A Younger Workforce
The vibe at your nine to five is getting a lot younger.
According to Careerbuilder.com it’s not unusual for the person occupying the corner office to be younger than the people they manage. A recent Careerbuilder survey found that 34% of workers say their boss is younger than they are. Fifteen percent of people say in some cases that age difference is at least ten years.
Careerbuilder says age differences are more diverse than ever before; and the wrinkle free face of leadership is leading to a change in work styles and communication. To highlight these differences managers and workers from 25 to 35 and managers and workers 55 and older were surveyed. According to the survey younger workers are more likely to have shorter workdays in the office but tend to be more open to working from home compared with their older counterparts.
For more differences between the young and the old including why younger people are more likely to get promoted keep reading. Respecting your elder just got a lot easier.
Workdays and work styles
Younger workers (25 to 34) are more likely to have shorter workdays in the office but tend to be more open to working from home, compared with workers 55 or older.
On a typical workday, a younger worker:
Works eight hours or less per day -- 64 percent compared with 58 percent of workers 55 or older.
Arrives later than 8 a.m. and leaves later than 5:00 p.m.
Is more likely than workers 55 or older to work after leaving the office -- 69 percent versus 62 percent.
Believes arriving on time doesn't matter as long as work gets done -- 29 percent versus 20 percent.
Workers 55 or older have a more direct approach to working on projects than their younger counterparts:
Sixty-six percent prefer to jump right into executing workplace projects, compared with 52 percent of workers ages 25 to 34.
Only 35 percent of workers 55 or older write out a detailed plan before acting, compared with 48 percent of workers ages 25 to 34.
Although technology tends to create a divide among older and younger generations, it's a mutually agreed-upon area in the workplace. When asked how workers most like to communicate while on the job, the survey found:
Sixty percent of workers 55 or older prefer face-to-face communication, compared with 55 percent of workers ages 25 to 34.

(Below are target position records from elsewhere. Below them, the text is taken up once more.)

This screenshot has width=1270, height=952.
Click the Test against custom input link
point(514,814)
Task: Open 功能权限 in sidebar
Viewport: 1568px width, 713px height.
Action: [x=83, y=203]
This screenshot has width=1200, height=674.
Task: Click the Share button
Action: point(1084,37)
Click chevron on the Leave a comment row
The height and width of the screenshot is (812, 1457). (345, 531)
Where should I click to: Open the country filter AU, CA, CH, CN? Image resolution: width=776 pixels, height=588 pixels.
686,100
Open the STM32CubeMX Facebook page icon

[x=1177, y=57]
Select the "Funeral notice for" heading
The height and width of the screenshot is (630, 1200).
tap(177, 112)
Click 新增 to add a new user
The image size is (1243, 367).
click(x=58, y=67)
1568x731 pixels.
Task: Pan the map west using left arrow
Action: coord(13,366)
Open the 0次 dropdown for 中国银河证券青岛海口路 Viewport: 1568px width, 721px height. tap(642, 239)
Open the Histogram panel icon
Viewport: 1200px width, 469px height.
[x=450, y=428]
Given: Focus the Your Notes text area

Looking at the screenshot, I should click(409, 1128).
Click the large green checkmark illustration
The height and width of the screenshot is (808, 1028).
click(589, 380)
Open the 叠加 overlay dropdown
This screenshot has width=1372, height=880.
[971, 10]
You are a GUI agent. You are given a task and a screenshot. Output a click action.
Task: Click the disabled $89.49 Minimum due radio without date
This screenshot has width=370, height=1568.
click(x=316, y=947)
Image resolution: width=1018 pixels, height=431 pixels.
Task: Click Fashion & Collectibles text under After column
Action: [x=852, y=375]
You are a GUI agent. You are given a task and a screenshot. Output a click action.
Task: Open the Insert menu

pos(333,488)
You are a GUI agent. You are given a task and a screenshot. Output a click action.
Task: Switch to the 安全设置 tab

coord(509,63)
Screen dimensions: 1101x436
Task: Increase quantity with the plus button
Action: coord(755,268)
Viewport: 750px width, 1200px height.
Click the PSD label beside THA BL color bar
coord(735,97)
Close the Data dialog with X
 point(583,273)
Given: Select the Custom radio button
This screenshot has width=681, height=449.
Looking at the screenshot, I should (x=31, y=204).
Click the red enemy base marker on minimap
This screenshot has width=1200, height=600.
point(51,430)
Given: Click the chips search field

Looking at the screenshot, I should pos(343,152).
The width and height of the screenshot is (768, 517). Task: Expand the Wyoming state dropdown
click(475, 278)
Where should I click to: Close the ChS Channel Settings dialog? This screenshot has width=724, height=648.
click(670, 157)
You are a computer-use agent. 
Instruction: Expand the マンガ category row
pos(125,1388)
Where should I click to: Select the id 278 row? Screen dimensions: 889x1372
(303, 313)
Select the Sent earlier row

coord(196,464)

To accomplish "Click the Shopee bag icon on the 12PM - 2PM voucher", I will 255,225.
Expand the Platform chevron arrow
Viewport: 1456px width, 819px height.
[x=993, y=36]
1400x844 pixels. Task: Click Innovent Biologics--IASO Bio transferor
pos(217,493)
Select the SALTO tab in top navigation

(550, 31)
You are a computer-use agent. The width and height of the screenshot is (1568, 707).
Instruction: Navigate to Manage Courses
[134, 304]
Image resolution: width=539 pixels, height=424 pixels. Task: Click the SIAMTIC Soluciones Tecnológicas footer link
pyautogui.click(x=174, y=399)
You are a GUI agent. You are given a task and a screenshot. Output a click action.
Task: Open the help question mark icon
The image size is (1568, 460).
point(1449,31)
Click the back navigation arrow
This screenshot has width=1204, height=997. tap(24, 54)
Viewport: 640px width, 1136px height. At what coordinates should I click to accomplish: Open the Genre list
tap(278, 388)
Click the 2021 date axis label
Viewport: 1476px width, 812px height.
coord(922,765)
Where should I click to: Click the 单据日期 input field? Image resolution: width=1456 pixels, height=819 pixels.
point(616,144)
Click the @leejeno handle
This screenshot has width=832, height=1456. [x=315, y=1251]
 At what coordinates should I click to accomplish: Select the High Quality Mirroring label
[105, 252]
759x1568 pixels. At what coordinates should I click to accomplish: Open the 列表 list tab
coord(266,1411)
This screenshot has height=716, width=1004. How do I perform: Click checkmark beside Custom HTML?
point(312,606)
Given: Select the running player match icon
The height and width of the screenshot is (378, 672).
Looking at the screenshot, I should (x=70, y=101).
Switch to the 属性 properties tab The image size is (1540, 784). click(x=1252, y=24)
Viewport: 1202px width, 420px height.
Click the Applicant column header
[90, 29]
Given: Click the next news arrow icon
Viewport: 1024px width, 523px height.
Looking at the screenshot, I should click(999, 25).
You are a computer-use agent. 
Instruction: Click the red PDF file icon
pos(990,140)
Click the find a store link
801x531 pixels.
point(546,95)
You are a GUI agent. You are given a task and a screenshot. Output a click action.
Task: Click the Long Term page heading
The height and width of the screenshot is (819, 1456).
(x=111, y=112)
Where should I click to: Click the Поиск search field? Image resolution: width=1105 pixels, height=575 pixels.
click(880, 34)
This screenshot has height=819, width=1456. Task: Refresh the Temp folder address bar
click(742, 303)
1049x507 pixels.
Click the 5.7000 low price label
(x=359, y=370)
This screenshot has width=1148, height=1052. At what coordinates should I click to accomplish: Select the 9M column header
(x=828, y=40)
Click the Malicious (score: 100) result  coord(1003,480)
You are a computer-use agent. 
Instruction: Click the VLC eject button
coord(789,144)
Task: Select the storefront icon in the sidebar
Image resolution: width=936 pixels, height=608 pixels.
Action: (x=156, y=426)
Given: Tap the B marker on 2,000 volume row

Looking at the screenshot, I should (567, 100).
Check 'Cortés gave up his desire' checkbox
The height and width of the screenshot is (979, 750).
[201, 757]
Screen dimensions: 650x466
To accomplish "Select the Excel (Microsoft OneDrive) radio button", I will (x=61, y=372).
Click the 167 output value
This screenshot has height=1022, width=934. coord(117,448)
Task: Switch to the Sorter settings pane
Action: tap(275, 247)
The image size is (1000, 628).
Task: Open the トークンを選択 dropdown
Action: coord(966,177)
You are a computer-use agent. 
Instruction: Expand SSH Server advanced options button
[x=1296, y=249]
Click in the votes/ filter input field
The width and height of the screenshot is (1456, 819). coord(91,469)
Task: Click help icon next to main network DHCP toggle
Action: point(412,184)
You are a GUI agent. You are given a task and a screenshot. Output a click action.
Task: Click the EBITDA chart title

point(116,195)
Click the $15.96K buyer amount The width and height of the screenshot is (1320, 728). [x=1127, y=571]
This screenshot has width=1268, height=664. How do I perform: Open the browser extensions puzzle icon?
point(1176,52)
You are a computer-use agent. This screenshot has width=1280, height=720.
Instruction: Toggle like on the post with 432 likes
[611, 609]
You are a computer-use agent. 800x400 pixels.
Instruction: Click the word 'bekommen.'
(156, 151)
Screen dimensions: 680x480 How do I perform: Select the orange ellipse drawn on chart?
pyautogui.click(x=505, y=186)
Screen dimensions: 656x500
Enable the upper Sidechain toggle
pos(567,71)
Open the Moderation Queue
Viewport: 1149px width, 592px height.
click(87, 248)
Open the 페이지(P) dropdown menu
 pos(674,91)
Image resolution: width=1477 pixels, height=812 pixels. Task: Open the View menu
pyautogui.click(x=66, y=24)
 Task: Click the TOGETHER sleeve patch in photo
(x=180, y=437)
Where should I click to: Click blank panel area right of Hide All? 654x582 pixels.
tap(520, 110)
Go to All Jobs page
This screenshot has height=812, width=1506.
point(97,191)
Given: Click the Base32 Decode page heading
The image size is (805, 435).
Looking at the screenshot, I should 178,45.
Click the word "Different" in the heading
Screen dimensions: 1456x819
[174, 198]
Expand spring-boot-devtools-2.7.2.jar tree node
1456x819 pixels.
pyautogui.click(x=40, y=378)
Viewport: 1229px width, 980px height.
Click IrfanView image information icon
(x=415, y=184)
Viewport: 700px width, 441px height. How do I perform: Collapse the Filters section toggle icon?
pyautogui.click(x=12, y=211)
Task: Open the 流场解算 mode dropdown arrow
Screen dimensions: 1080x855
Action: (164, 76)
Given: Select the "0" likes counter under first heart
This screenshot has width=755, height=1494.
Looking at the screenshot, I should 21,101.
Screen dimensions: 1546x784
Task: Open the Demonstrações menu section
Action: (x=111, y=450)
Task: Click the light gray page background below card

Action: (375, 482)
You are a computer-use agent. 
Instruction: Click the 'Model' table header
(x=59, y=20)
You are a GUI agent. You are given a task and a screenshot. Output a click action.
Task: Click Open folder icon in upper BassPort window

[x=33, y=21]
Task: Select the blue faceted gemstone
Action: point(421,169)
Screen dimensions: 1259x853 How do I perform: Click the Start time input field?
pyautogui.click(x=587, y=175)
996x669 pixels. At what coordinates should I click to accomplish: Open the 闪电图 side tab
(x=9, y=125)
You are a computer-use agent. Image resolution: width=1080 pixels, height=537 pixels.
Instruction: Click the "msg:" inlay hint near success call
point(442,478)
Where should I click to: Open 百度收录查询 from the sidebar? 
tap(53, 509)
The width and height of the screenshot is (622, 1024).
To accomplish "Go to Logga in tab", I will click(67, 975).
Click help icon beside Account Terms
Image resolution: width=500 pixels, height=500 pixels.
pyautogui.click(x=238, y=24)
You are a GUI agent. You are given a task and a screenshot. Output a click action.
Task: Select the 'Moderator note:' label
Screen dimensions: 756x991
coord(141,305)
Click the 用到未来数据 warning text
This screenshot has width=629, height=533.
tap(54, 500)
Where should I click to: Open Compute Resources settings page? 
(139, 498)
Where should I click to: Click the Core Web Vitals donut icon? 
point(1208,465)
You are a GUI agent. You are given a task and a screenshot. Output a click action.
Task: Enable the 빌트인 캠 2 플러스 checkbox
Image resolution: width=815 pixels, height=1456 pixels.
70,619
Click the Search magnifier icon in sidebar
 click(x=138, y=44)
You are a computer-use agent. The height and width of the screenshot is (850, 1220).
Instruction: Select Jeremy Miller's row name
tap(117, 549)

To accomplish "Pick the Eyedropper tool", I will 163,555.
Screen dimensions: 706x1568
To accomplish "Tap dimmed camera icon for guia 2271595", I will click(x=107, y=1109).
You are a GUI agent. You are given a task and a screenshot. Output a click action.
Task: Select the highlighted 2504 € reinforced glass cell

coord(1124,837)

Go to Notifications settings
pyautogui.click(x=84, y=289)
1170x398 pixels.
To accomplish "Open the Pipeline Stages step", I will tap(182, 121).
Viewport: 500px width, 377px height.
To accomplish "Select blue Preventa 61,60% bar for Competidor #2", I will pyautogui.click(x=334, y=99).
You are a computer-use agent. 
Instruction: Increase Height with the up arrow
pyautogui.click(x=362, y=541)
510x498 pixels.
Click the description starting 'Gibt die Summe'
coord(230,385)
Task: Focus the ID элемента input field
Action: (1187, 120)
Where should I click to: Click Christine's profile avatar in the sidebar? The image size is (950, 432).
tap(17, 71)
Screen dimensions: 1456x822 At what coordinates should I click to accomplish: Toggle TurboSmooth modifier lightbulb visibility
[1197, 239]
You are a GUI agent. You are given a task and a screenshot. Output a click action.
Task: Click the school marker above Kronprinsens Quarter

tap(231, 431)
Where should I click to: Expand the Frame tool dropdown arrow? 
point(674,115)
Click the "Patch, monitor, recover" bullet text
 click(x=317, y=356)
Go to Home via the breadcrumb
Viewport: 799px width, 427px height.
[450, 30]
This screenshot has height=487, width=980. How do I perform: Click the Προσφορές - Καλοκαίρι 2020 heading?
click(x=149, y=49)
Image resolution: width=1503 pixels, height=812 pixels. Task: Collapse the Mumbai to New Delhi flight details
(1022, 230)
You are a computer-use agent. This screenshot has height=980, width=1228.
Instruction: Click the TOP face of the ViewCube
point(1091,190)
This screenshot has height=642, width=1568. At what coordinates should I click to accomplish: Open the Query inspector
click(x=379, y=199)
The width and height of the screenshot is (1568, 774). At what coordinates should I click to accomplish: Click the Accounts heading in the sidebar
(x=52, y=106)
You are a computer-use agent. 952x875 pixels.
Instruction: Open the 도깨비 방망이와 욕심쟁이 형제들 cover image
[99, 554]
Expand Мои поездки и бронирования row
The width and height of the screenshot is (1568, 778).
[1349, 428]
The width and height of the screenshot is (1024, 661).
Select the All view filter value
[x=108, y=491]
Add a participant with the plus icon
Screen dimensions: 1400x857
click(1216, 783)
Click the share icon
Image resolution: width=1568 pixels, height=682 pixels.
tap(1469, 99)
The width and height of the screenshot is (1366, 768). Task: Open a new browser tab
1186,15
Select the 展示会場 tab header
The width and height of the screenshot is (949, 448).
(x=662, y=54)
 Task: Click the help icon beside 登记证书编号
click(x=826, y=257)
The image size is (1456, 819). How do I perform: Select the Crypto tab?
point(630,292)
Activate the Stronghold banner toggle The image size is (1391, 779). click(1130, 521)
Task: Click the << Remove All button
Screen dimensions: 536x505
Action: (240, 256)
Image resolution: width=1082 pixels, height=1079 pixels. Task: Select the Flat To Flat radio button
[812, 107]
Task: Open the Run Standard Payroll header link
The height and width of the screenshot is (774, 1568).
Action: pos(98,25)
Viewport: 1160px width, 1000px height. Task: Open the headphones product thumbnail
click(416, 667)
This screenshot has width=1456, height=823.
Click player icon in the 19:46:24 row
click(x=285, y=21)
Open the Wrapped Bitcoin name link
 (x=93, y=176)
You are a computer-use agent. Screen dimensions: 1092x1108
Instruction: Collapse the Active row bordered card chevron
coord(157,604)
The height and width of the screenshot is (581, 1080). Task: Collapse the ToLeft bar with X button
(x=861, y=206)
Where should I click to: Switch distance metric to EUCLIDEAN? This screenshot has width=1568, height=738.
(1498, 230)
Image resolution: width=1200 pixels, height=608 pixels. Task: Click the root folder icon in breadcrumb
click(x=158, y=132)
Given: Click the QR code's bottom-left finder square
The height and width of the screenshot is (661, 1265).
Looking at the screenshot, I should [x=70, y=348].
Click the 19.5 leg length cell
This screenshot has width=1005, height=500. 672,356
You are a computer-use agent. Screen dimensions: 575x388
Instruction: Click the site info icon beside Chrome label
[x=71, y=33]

When it comes to emails and text messaging, 35 percent of younger workers prefer this method, compared with 28 percent of older workers.
Talking on the phone is the least appealing option to both groups of workers, as only 12 percent of older workers and 10 percent of younger workers chose this as a preferable method of communication at work.
Time and careers
Perhaps an indicator of why a growing number of bosses are younger than some of the employees they manage, the survey found that younger workers often view their career path through opportunistic eyes:
Workers 55 or older tend to believe that you should stay in a job for at least three years -- 62 percent compared with 53 percent of workers ages 25 to 34.
In contrast, the younger group of workers surveyed believe you should be promoted every two to three years if you're doing a good job -- 61 percent versus 43 percent of older workers.
Forty-seven percent of workers ages 25 to 34 believe you should stay in a job until you learn enough to move ahead, compared with 38 percent of workers 55 or older.
The one thing on which older and younger workers see eye-to-eye? Sixty percent of both groups prefer to eat lunch alone, as opposed to dining with their co-workers.